Re: ラストメモリアル ( No.5 )
日時: 2014/09/14 09:33
名前: 芳美 ◆CZ87qverVo (ID: lY3yMPJo)

 やがて、焚き火が焚けるだけの薪を集め終えたロイドとエーデルの2人は、天気のよさを良い事に日向まで移動し、偶然転がっていた丁度いい具合の丸太に腰を下ろして、やれやれと一息つくのであった。
 時期的に現在は冬の序盤。白いワンピース1枚だけのエーデルには流石に肌寒い頃である。
 その際、エーデルの手伝いもあって必要な分の薪を集めるのには然程時間はかからなかったが、この辺りはどうやら湿地らしくて木々が若干湿っており、ロイドは薪に火をつけるのに少なからず苦労していた。
 やっとの思いで火がついたのは、作業開始から30分経った頃のこと。ロイドの足元には空になったマッチの箱と、無数の燃えさしだけが残った。その量はと言えば、まるで1箱丸々使ったかのようである。

「す、すみません。態々私のために……」
「いいや、気にするな。よくあることだ」

 隣でそんな様子を眺めていたエーデルだが、彼女は申し訳ないという気持ちで一杯になっていたらしい。
 旅人は只でさえ財産が少ない。その上彼女のような浮浪人を助けるなど、本来は以ての外だろう。
 だがロイドは、やはりというか気にしていないらしい。どこまでも大らかな人だ。エーデルはそう思った。
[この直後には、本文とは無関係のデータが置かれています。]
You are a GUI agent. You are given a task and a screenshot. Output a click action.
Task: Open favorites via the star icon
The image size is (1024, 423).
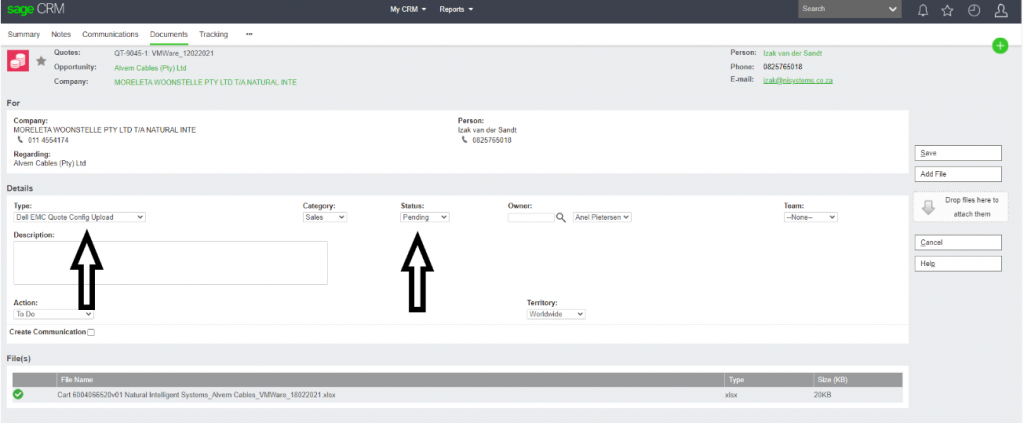(x=947, y=10)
「色んな国の観光と新しい住居探しを兼ねて、俺は今まで世界の各地を彷徨ってきた。そうして何となく旅をすること、早10年が経とうとしてる。10年間も旅人やってりゃ、そりゃこんなトラブルにも慣れるわな」

 ケラケラと笑うロイドに釣られ、エーデルもクスクスと小さな笑みを零す。
 そんな"何となく"という動機から始まった旅人暦10年のロイド。そういえば、と言いかけて、彼はエーデルを見た。

「お前、あんなところで何やってたんだよ」

 ロイドはそう言いつつ、目線をエーデルが倒れていた場所へと向ける。
 それから少しの間、沈黙が流れた。やがてエーデルが無反応なことに気付いた彼は、再び彼女の方を見る。
 エーデルは、小さく丸くなりながら俯いていた。視線の焦点は明らかに定まっておらず、只ゆらゆらと燃える焚き火の炎をボンヤリと見つめているだけ。ロイドは訝しげに眉根を顰めた。

「まあ、言いたくない事情があるなら、無理して言わなくてもいいんだけどな」
「……分からないんです」
「は?」

 そして、途端に彼女が発した意味深な言葉の所為で中途半端に口を開けることとなる。
 何が分からないのだろう。彼が問いかけようとする前に、エーデルが自分で口を開いた。